++++ TEXT EXCERPT ++++

A similar philosophy drives Salisbury Square in London, where Eric Parry Architects is completing the City's new civic hub by the end of 2026. Eighteen courtrooms, the new headquarters of the City of London Police, offices and an expanded public square. Here, security comes through transparency. The corten exoskeleton of the police headquarters features a 24-metre open span on the ground floor that is fully visible from the square. A clear architectural gesture at a time when European cities obsessively discuss security and control.

North wins in Cannes

In light of these interviews during the fair, the outcome of the Awards is not surprising. Paris and Copenhagen took the most honours at the MIPIM Awards 2026 with projects such as BPM, La Fondation, Home.Earth Nærheden and Nordhavn winning awards in their respective categories. Then came the UK with the best new-build case and the Lelystad logistics centre in the Netherlands. The Special Jury Prize went to the Sydney Fish Market designed by Danish studio 3XN. Two cities, one Danish studio. This is no coincidence. It is the geography of a cultural model.

Nordhavn, awarded Best Urban Regeneration Project, is perhaps the most eloquent example. The masterplan signed by COBE with Sleth, Polyform and Rambøll represents the largest metropolitan development operation in Northern Europe. 3.6 million square metres in Copenhagen's former industrial harbour conceived as an urban archipelago, a sequence of dense neighbourhoods overlooking the water. It is not the rigid vision of an ideal city prescribing every detail, but a robust and flexible guide designed to guide future generations of planners. Nordhavn is also the first new urban district in the world to be awarded DGNB Gold certification for sustainability and is designed as a 'five-minute city'. Shops, schools, offices and transport are within walking distance from anywhere in the district.

++++ EXTRACTED ENTRIES ++++

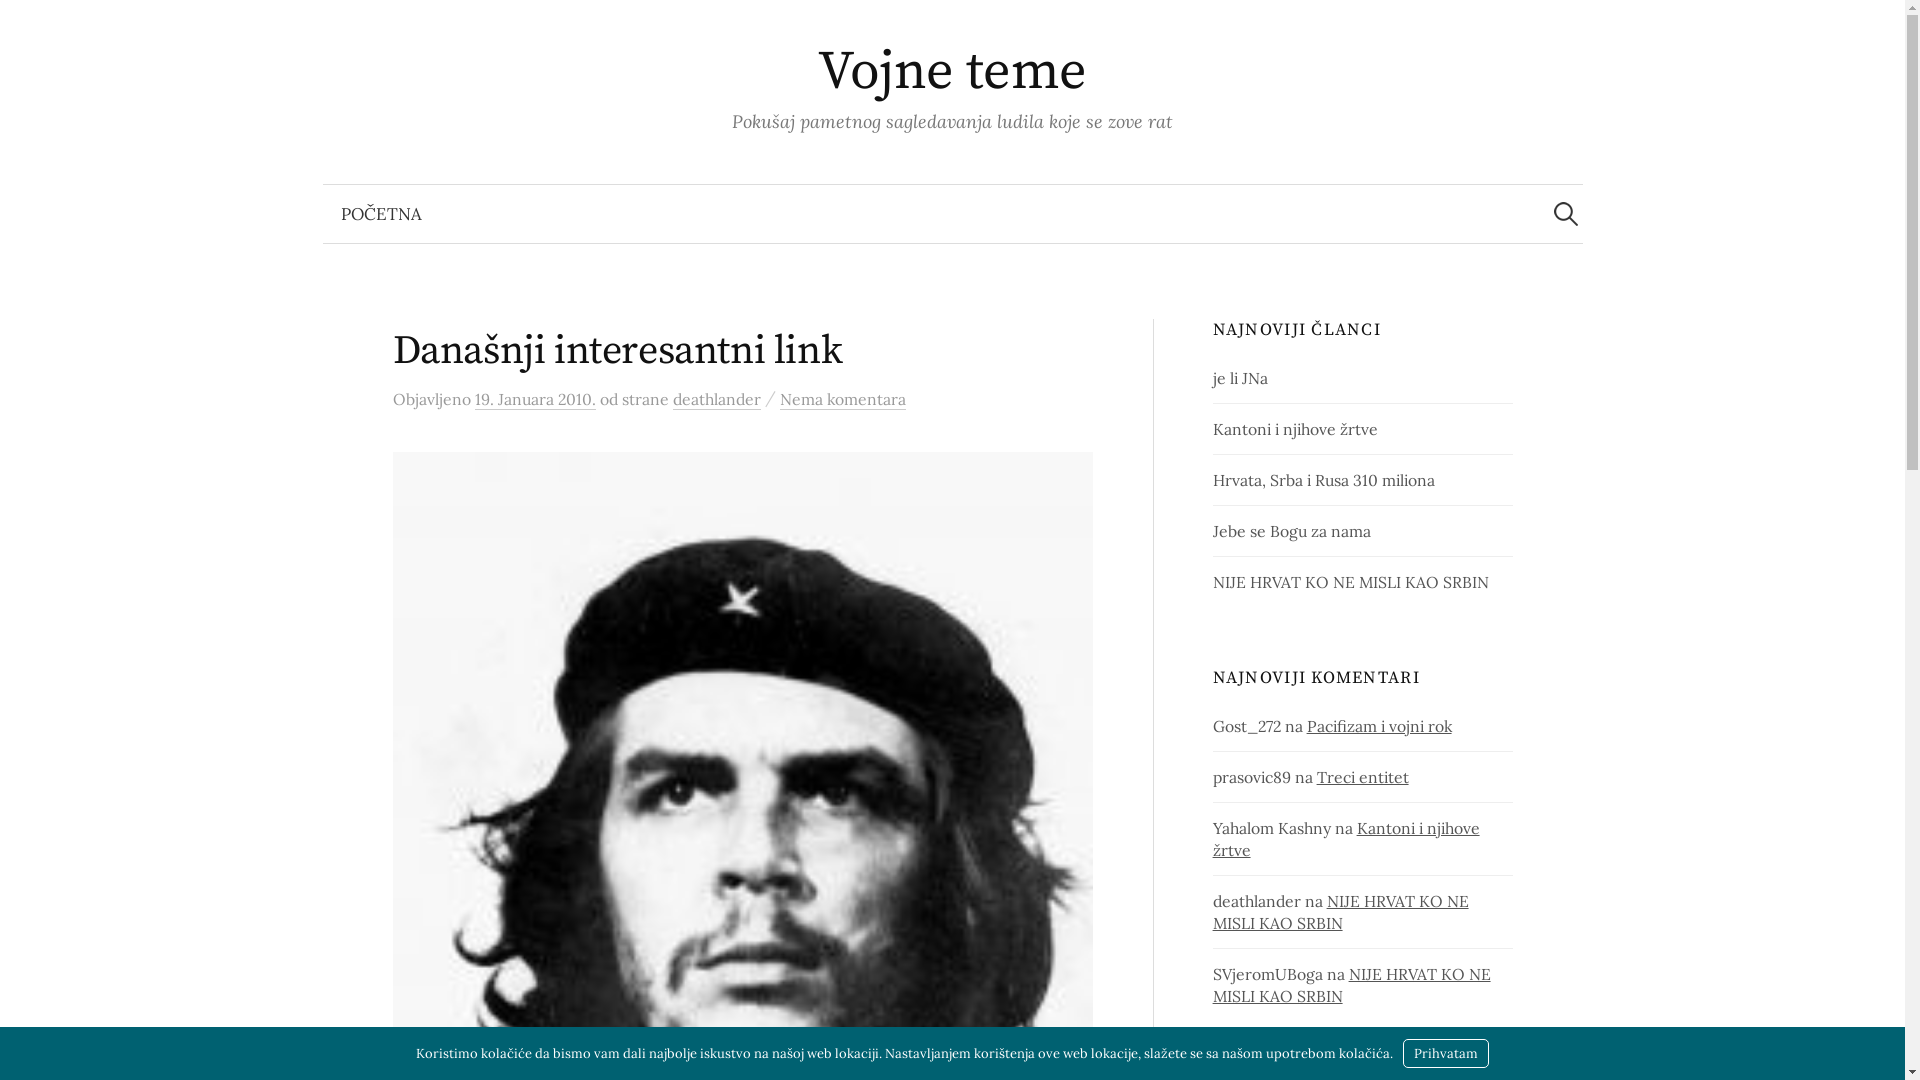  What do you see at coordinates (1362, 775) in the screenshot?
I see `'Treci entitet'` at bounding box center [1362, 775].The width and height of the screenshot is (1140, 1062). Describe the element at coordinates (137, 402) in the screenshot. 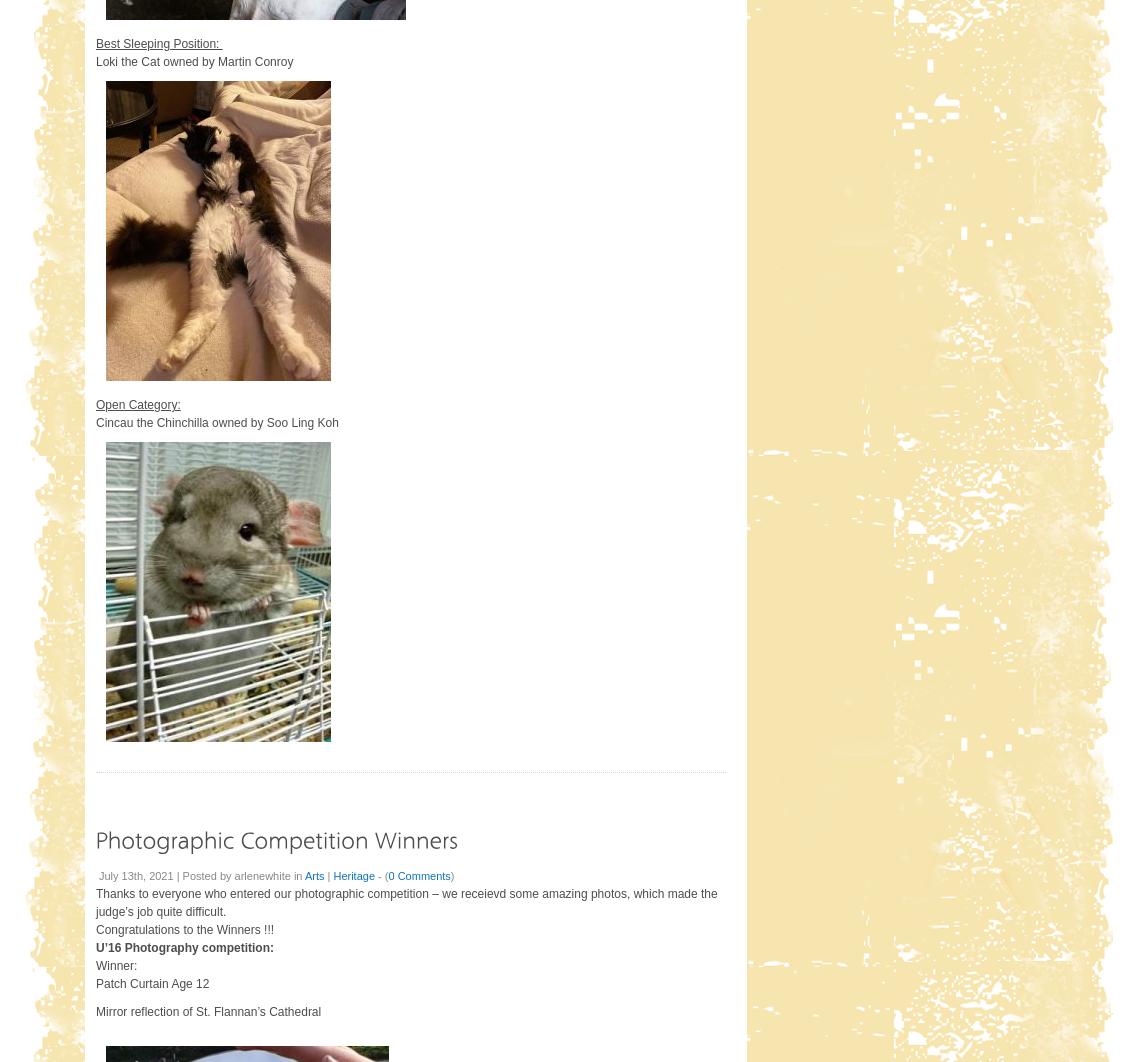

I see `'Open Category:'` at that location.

++++
++++ EXTRACTED ENTRIES ++++

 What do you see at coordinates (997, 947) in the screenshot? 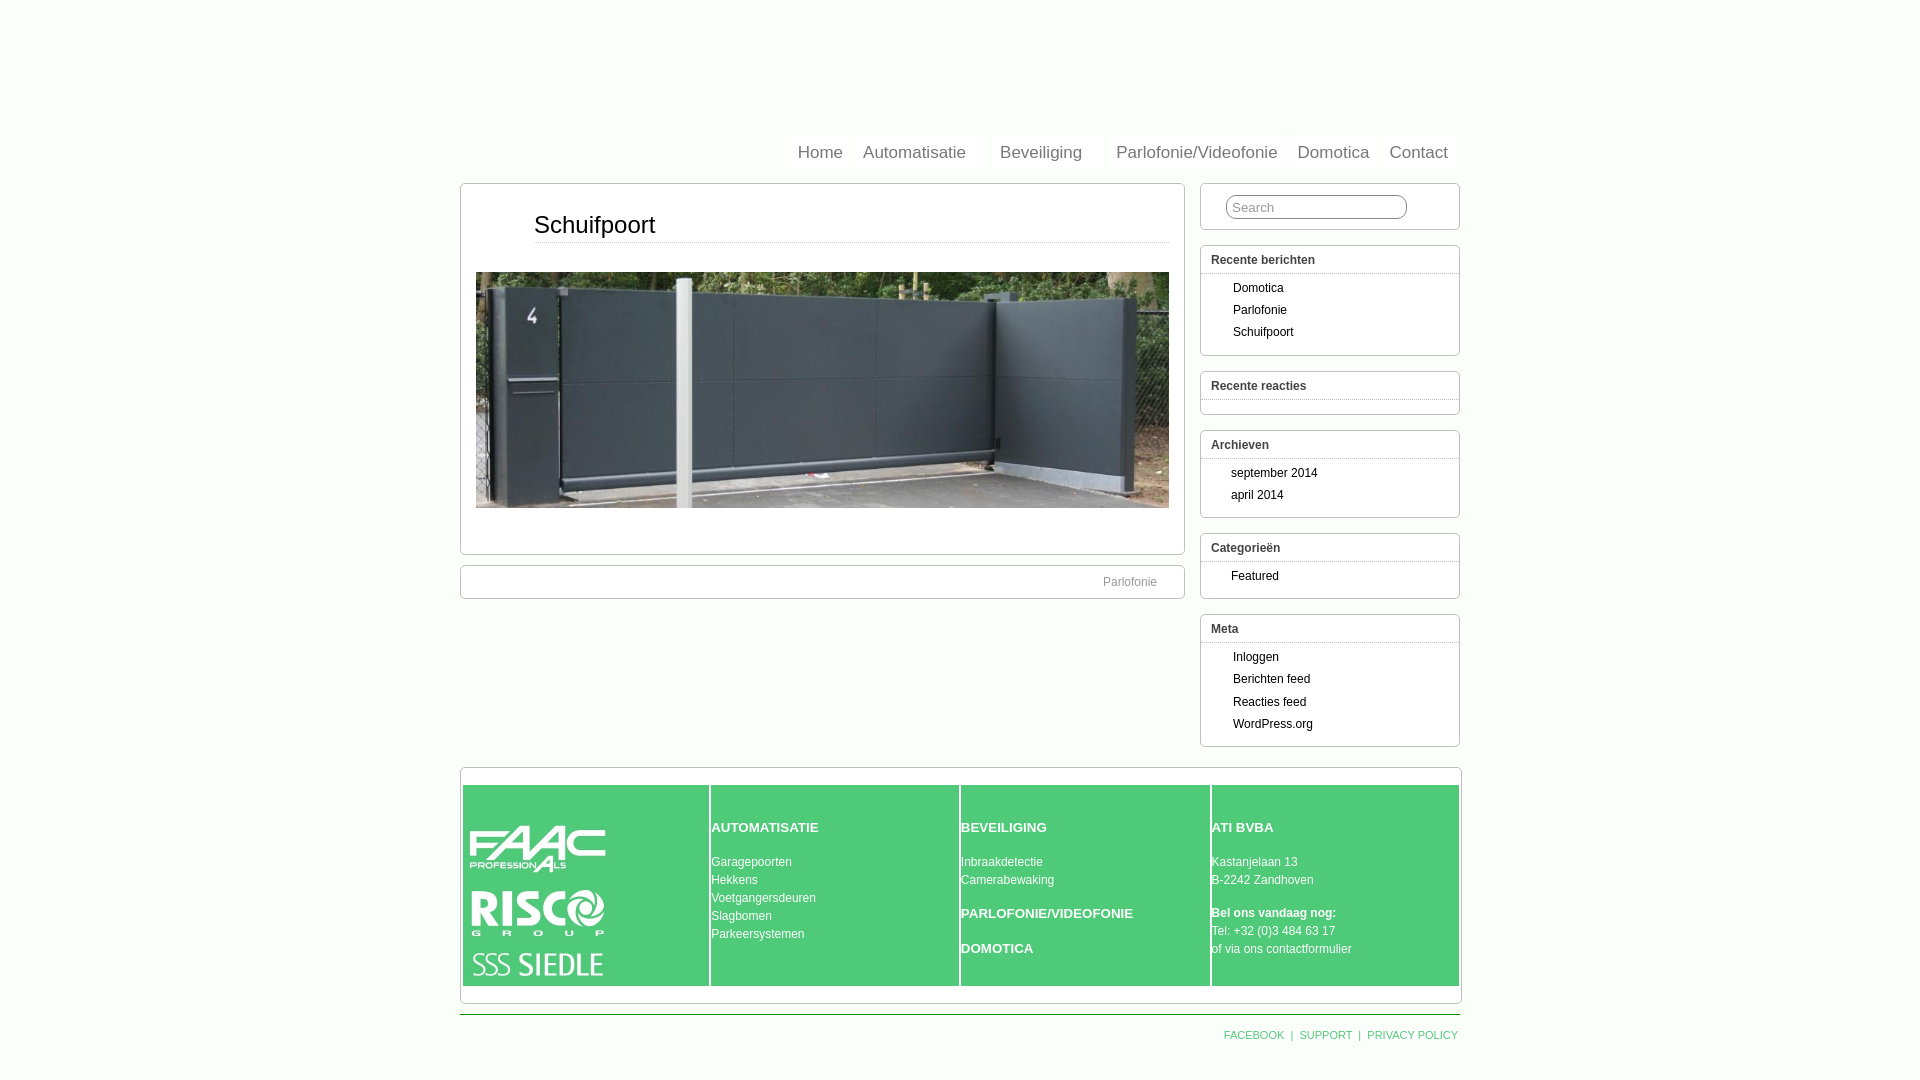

++++
++++ EXTRACTED ENTRIES ++++

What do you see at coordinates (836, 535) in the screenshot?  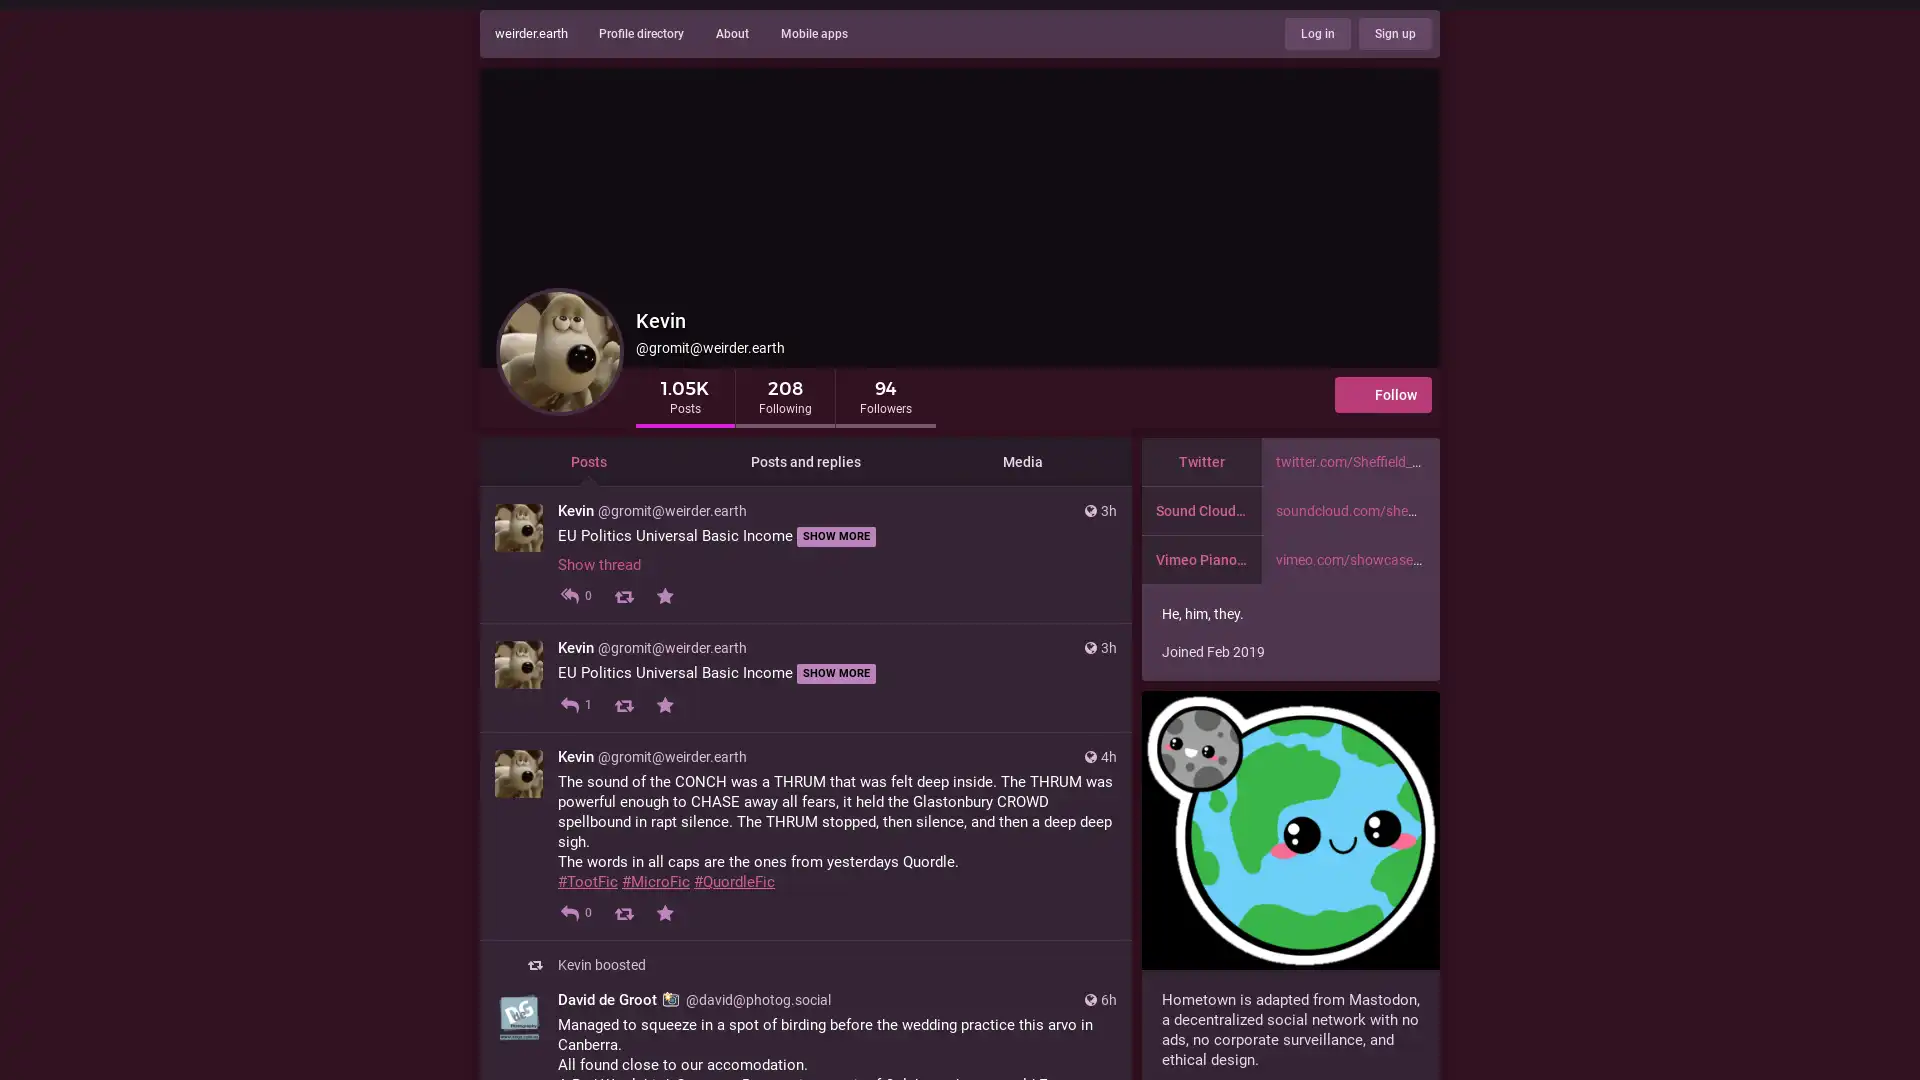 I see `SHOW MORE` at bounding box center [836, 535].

++++

◆ TASK REQUIREMENTS: Extend the article on the MIPIM Awards 2026 above with new prose that begins after the sentence ending "within walking distance from anywhere in the district."

◆ ANSWER TO THE PROBLEM:
The Sydney Fish Market takes this philosophy to another latitude. Opening on 19 January 2026, it is the largest fish market in the southern hemisphere and a new civic landmark for Sydney. A 24-hour hub where workers, residents and visitors meet on the waterfront. The heart of the project is the large 20,000 square metre undulating roof. A structure composed of 594 glulam beams and 407 aluminium pyramid boxes integrated with photovoltaic panels designed to filter natural light and reduce the need for artificial lighting by 15 per cent. The complexity of the wooden structure reveals the Nordic gesture in its essence. Transforming an industrial infrastructure into an open civic space where the wholesale fish market becomes a public spectacle and the waterfront returns to the city.

The third Danish case awarded at Cannes tells a more intimate story. Home.Earth Nærheden, Best Residential, a project by EFFEKT and Tegnestuen Vandkunsten, consists of 158 flats made of untreated pine wood in Hedehusene in the Copenhagen metropolitan area. With a carbon footprint of 4.7 kg CO2 per square metre per year, 60 per cent below the requirements of the Danish building code, it is the most sustainable multi-storey residential building in the country built at no extra cost compared to conventional construction. Energy comes entirely from the ground via heat pumps and geothermal foundation piles. Affordable rents, no storage, shared spaces designed for the community. It is not future, but established present. It is industrial prefabrication applied with cultural consistency by a firm that has been practising this philosophy since 1970. In Copenhagen, it is the contemporary building market.